> **TASKS TO COMPLETE**:
1 – Change the wording of the cerowrt mailing-list thread between "On January 29, 2014" and "try that then...", inclusive, replacing "logging" with "log output" and reproducing the rest unchanged.
2 – Decide whether each statement below agrees with the cerowrt mailing-list thread: (a) Sebastian stopped babeld completely. (b) Dave says setting the log file to /dev/null is not the answer. (c) Sebastian says babeld rate limits its repeated error. For each, answer yes or no and quote the deciding words from the thread.
3 – Please continue the cerowrt mailing-list thread from the point where it stops.

> **PAGE EXTRACT**:
[Cerowrt-devel] cerowrt issues (3.10.24-8)

Sebastian Moeller moeller0 at gmx.de
Wed Jan 29 12:44:52 EST 2014


On January 29, 2014 5:10:18 PM CET, Dave Taht <dave.taht at gmail.com> wrote:
>On Wed, Jan 29, 2014 at 4:45 AM, Sebastian Moeller <moeller0 at gmx.de>
>wrote:
>> Hi Dave,
>>
>> quick question, how does one turn of logging for babeld? It seems
>that if daemonized it defaults to logging to /var/log/babeld.log (or
>similar). Is setting the log file to /dev/null really the answer?
>
>seems so.     

      Okay, I guess I will try that then...


>
>>         (Since I have no the IPv6 issue not yet resolved, I assume
>babeld is unhappy) I resorted to stopping babeld completely, but that
>feels like a crutch...
>
>no daemon in an embedded system should ever write to flash in an
>uncontrollable manner.

     What bugs me is that it basically keeps repeating the same error over and over again. If it would rate limit and:or push messages to the system log it would be nicer.


>
>I will also argue that not being able to find the channel is a bug
>that messes with diversity routing
>in particular.

      I have actually not yet understood what it wants to tell me ;), since I got your attention, is there an easy way to run a babel client under macosx?


Best Regards
       Sebastian


>
>>
>> Best
>>         Sebastian
>>
>>
>>
>> On Jan 27, 2014, at 22:14 , Dave Taht <dave.taht at gmail.com> wrote:
>>
>>> certainly turn off the babeld log! I will leave it off in the next
>release.
>>>
>>> On Mon, Jan 27, 2014 at 4:10 PM, Steve Jenson <stevej at fruitless.org>
>wrote:
>>>> Looking more, the buffer errors are showing up in syslog well
>before tmpfs
>>>> fills up. Is the memtester openwrt package available for cerowrt? I
>don't
>>>> see it under `Available packages`.

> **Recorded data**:

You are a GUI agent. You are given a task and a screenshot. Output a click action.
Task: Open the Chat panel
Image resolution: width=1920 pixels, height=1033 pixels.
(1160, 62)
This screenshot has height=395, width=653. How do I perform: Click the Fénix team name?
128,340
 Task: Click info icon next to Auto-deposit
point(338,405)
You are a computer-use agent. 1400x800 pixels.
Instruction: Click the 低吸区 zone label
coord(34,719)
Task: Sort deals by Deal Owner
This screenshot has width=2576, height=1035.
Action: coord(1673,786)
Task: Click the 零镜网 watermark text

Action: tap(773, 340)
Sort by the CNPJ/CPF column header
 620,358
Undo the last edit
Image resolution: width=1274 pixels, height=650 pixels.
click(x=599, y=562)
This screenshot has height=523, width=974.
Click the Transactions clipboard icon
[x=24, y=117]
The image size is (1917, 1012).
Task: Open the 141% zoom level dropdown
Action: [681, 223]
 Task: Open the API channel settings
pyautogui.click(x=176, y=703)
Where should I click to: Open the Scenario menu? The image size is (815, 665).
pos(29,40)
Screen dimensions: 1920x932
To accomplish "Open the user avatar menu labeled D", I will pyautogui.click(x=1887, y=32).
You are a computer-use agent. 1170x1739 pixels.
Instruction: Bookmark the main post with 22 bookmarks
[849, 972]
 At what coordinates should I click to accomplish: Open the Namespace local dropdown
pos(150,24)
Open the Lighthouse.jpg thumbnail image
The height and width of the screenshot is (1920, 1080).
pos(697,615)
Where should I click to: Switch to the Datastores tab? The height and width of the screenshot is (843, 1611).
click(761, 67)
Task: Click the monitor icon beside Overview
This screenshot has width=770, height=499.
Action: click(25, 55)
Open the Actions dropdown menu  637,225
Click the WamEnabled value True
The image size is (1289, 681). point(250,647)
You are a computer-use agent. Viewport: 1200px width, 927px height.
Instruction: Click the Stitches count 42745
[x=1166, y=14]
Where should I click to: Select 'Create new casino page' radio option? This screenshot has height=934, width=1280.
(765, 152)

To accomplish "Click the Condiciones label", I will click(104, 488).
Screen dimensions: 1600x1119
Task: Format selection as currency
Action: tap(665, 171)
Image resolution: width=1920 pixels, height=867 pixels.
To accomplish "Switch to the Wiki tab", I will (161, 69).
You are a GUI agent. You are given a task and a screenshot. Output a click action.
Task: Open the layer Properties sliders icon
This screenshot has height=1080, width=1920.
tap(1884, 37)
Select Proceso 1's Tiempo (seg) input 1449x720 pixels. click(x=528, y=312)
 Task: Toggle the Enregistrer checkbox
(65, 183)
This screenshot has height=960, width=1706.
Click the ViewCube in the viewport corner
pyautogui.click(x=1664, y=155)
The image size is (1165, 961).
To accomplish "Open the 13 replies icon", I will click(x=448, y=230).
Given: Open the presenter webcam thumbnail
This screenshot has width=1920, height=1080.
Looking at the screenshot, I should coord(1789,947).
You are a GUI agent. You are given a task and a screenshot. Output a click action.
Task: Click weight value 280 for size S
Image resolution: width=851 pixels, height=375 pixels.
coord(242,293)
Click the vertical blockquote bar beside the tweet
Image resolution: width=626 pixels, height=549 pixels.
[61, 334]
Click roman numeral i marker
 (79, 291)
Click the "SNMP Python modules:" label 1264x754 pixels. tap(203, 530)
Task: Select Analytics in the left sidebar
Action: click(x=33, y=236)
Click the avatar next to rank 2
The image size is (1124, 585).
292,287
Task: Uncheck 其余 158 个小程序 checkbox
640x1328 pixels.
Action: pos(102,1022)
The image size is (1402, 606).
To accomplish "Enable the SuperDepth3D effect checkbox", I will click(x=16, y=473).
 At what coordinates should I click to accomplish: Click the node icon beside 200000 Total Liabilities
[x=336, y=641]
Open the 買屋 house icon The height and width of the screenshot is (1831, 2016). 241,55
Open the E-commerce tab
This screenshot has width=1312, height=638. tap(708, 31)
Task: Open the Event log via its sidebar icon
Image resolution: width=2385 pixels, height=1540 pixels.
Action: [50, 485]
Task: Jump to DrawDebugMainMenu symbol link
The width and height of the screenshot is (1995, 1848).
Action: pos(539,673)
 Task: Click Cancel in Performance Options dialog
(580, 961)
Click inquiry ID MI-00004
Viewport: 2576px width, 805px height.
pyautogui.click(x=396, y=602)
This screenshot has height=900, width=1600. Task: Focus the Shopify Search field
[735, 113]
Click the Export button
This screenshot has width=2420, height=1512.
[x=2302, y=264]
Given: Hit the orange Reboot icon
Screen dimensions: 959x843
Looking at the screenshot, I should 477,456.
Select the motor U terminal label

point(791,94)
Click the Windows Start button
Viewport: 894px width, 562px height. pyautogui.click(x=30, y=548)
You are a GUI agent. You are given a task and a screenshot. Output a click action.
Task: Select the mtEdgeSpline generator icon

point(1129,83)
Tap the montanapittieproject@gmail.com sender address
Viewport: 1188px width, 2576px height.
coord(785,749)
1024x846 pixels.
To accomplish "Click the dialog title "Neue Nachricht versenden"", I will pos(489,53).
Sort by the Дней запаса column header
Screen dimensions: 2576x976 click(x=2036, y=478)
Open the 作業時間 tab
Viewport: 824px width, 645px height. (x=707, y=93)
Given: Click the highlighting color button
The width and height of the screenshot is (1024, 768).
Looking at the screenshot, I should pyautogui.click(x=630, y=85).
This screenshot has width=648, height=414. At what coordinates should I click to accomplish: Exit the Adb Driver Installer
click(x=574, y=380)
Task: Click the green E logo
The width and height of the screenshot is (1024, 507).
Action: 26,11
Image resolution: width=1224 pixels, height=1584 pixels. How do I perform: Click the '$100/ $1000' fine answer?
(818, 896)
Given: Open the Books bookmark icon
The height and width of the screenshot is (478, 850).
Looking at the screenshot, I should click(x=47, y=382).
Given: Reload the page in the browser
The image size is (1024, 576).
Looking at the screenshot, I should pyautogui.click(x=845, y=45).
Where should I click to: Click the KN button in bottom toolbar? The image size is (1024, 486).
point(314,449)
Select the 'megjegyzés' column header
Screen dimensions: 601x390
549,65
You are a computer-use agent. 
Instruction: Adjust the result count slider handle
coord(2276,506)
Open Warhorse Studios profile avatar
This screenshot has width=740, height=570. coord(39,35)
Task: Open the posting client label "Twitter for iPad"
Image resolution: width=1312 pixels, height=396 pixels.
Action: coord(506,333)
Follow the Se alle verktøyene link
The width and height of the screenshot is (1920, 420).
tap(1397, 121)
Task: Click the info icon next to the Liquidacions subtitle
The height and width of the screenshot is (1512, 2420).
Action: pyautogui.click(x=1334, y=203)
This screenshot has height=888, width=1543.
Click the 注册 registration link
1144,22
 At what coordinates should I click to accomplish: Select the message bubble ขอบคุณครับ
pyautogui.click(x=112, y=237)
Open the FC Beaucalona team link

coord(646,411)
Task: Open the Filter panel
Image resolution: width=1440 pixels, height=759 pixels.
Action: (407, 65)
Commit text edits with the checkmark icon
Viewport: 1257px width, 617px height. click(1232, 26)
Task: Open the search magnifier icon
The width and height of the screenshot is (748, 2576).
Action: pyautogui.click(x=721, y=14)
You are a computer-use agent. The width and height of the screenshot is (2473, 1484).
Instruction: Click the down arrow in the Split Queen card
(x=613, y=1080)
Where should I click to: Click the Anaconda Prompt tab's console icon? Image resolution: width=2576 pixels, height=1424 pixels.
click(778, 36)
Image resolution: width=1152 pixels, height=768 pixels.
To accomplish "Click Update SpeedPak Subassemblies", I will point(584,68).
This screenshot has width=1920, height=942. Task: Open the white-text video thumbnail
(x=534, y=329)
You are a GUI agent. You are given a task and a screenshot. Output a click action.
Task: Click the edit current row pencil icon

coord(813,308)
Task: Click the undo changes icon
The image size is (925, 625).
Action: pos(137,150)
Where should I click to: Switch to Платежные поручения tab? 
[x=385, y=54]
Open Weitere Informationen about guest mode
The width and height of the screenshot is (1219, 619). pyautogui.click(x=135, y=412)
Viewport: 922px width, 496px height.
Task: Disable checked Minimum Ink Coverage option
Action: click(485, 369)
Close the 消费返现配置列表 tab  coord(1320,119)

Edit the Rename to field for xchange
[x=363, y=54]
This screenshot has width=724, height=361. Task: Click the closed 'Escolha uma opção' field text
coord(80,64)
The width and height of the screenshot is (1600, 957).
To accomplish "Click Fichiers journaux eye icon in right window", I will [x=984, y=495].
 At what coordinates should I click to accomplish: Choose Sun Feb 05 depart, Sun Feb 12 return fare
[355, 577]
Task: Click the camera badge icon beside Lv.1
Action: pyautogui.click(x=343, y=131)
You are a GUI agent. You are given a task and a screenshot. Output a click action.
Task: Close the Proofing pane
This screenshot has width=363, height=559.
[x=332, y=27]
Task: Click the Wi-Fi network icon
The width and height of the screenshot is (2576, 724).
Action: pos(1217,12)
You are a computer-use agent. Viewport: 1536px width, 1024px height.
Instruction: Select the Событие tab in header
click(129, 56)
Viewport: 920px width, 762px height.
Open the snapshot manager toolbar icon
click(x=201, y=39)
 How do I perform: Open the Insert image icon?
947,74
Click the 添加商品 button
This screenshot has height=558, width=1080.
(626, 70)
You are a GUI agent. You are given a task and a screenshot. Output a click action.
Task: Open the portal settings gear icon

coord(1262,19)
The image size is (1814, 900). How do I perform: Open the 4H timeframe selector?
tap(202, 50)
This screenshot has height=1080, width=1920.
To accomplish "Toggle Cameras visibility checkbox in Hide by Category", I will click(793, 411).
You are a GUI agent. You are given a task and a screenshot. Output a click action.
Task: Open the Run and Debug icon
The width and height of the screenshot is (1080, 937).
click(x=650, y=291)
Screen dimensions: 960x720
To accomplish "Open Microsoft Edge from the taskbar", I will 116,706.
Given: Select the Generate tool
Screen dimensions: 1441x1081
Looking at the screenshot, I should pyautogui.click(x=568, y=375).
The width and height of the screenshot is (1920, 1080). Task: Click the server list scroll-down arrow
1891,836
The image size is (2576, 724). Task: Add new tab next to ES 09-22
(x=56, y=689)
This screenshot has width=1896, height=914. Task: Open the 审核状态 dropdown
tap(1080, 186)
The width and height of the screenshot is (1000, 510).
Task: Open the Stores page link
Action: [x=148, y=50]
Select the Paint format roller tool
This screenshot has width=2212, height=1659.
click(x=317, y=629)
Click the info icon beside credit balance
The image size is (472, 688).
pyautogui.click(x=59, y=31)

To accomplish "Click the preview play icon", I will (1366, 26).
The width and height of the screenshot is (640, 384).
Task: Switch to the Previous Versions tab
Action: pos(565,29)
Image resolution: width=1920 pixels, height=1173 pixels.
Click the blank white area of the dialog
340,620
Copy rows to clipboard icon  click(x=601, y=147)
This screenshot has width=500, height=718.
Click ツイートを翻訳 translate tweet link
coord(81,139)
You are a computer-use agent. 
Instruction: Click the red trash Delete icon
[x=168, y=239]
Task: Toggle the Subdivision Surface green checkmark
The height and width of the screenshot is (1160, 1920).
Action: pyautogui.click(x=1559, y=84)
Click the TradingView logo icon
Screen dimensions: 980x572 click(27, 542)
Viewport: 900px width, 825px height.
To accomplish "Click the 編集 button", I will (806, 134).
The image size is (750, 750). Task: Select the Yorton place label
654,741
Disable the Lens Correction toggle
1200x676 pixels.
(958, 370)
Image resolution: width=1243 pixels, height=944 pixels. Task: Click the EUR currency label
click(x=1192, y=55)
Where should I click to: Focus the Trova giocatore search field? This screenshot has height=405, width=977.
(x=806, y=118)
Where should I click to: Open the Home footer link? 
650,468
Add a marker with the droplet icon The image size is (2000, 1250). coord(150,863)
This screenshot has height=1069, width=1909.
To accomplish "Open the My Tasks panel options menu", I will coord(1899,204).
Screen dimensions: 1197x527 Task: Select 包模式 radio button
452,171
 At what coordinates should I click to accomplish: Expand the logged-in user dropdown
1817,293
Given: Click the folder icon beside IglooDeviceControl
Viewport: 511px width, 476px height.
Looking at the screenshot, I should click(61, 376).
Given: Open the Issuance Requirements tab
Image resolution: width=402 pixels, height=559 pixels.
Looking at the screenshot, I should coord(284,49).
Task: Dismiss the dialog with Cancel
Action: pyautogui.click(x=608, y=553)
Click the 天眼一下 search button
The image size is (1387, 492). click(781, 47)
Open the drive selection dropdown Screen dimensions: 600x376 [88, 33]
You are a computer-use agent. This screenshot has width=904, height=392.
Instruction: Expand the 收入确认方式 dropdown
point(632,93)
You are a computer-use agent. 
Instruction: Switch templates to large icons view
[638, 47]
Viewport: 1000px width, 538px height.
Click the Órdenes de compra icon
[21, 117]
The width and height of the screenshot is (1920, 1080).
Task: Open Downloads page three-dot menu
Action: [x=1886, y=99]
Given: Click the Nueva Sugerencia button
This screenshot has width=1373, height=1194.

> **RESPONSES TO THE TASKS**:
1 –
On January 29, 2014 5:10:18 PM CET, Dave Taht <dave.taht at gmail.com> wrote:
>On Wed, Jan 29, 2014 at 4:45 AM, Sebastian Moeller <moeller0 at gmx.de>
>wrote:
>> Hi Dave,
>>
>> quick question, how does one turn of log output for babeld? It seems
>that if daemonized it defaults to log output to /var/log/babeld.log (or
>similar). Is setting the log file to /dev/null really the answer?
>
>seems so.     

      Okay, I guess I will try that then...

2 –
(a) Yes: "I resorted to stopping babeld completely"
(b) No: "seems so."
(c) No: "it basically keeps repeating the same error over and over again"

3 –
>>>>
>>>> Thanks,
>>>> Steve
>>>>
>>>>
>>>> On Mon, Jan 27, 2014 at 1:06 PM, Steve Jenson
><stevej at fruitless.org> wrote:
>>>>>
>>>>> On Fri, Jan 24, 2014 at 3:23 PM, Dave Taht <dave.taht at gmail.com>
>wrote:
>>>>>>
>>>>>> On Fri, Jan 24, 2014 at 6:08 PM, Steve Jenson
><stevej at fruitless.org>
>>>>>> wrote:
>>>>>>> Hi everybody,
>>>>>>>
>>>>>>> I've been using cerowrt as a secondary wifi network (just a
>single AP
>>>>>>> for
>>>>>>> now) for a few weeks now. Recently, my wndr3800 got stuck in a
>bad
>>>>>>> state and
>>>>>>> eventually rebooted. I've had this happen a few times now and am
>>>>>>> looking for
>>>>>>> ways to debug the issue. I'm new to cerowrt and openwrt so any
>advice
>>>>>>> is
>>>>>>> appreciated.
>>>>>>>
>>>>>>> Since I use it as a secondary network, this is no way critical.
>>>>>>
>>>>>> Yea! I appreciate caution before putting alpha software on your
>gw.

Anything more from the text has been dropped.